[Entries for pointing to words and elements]
▶
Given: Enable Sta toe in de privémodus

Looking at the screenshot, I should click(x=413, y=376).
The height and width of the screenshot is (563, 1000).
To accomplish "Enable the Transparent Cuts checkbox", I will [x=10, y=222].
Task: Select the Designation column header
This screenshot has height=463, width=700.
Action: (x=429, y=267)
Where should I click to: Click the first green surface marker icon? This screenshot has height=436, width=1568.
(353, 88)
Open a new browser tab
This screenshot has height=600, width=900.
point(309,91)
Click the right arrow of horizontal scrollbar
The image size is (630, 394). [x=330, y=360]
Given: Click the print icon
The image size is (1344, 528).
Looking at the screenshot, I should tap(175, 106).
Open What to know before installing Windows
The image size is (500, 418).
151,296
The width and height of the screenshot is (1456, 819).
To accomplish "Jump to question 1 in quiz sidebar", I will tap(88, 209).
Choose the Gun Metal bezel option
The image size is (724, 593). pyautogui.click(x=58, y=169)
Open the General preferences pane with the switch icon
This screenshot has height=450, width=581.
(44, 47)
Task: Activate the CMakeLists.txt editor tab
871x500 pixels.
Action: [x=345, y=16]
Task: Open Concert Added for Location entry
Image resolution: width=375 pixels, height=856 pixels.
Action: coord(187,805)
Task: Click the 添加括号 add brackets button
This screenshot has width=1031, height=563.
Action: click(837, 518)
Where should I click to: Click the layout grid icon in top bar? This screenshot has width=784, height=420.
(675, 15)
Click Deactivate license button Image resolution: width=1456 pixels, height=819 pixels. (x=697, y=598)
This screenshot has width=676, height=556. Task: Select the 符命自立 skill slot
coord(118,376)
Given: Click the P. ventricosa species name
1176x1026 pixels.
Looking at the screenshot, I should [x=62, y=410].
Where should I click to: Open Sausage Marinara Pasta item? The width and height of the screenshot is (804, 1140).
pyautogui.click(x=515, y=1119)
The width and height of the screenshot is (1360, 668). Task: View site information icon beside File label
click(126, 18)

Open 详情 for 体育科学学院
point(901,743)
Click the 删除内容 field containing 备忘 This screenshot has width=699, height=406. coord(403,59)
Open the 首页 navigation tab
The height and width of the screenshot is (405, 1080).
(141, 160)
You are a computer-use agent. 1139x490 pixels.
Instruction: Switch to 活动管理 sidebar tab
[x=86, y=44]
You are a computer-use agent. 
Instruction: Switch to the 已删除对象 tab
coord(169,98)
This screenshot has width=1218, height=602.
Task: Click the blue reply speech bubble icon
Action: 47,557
◀
* Exercise goal
Rewrite every line of the records above as a numbered list, dropping the blank lines.

* Task result
1. Given: Enable Sta toe in de privémodus
2. Looking at the screenshot, I should click(x=413, y=376).
3. The height and width of the screenshot is (563, 1000).
4. To accomplish "Enable the Transparent Cuts checkbox", I will [x=10, y=222].
5. Task: Select the Designation column header
6. This screenshot has height=463, width=700.
7. Action: (x=429, y=267)
8. Where should I click to: Click the first green surface marker icon? This screenshot has height=436, width=1568.
9. (353, 88)
10. Open a new browser tab
11. This screenshot has height=600, width=900.
12. point(309,91)
13. Click the right arrow of horizontal scrollbar
14. The image size is (630, 394). [x=330, y=360]
15. Given: Click the print icon
16. The image size is (1344, 528).
17. Looking at the screenshot, I should tap(175, 106).
18. Open What to know before installing Windows
19. The image size is (500, 418).
20. 151,296
21. The width and height of the screenshot is (1456, 819).
22. To accomplish "Jump to question 1 in quiz sidebar", I will tap(88, 209).
23. Choose the Gun Metal bezel option
24. The image size is (724, 593). pyautogui.click(x=58, y=169)
25. Open the General preferences pane with the switch icon
26. This screenshot has height=450, width=581.
27. (44, 47)
28. Task: Activate the CMakeLists.txt editor tab
29. 871x500 pixels.
30. Action: [x=345, y=16]
31. Task: Open Concert Added for Location entry
32. Image resolution: width=375 pixels, height=856 pixels.
33. Action: coord(187,805)
34. Task: Click the 添加括号 add brackets button
35. This screenshot has width=1031, height=563.
36. Action: click(837, 518)
37. Where should I click to: Click the layout grid icon in top bar? This screenshot has width=784, height=420.
38. (675, 15)
39. Click Deactivate license button Image resolution: width=1456 pixels, height=819 pixels. (x=697, y=598)
40. This screenshot has width=676, height=556. Task: Select the 符命自立 skill slot
41. coord(118,376)
42. Given: Click the P. ventricosa species name
43. 1176x1026 pixels.
44. Looking at the screenshot, I should [x=62, y=410].
45. Where should I click to: Open Sausage Marinara Pasta item? The width and height of the screenshot is (804, 1140).
46. pyautogui.click(x=515, y=1119)
47. The width and height of the screenshot is (1360, 668). Task: View site information icon beside File label
48. click(126, 18)
49. Open 详情 for 体育科学学院
50. point(901,743)
51. Click the 删除内容 field containing 备忘 This screenshot has width=699, height=406. coord(403,59)
52. Open the 首页 navigation tab
53. The height and width of the screenshot is (405, 1080).
54. (141, 160)
55. You are a computer-use agent. 1139x490 pixels.
56. Instruction: Switch to 活动管理 sidebar tab
57. [x=86, y=44]
58. You are a computer-use agent. 
59. Instruction: Switch to the 已删除对象 tab
60. coord(169,98)
61. This screenshot has width=1218, height=602.
62. Task: Click the blue reply speech bubble icon
63. Action: 47,557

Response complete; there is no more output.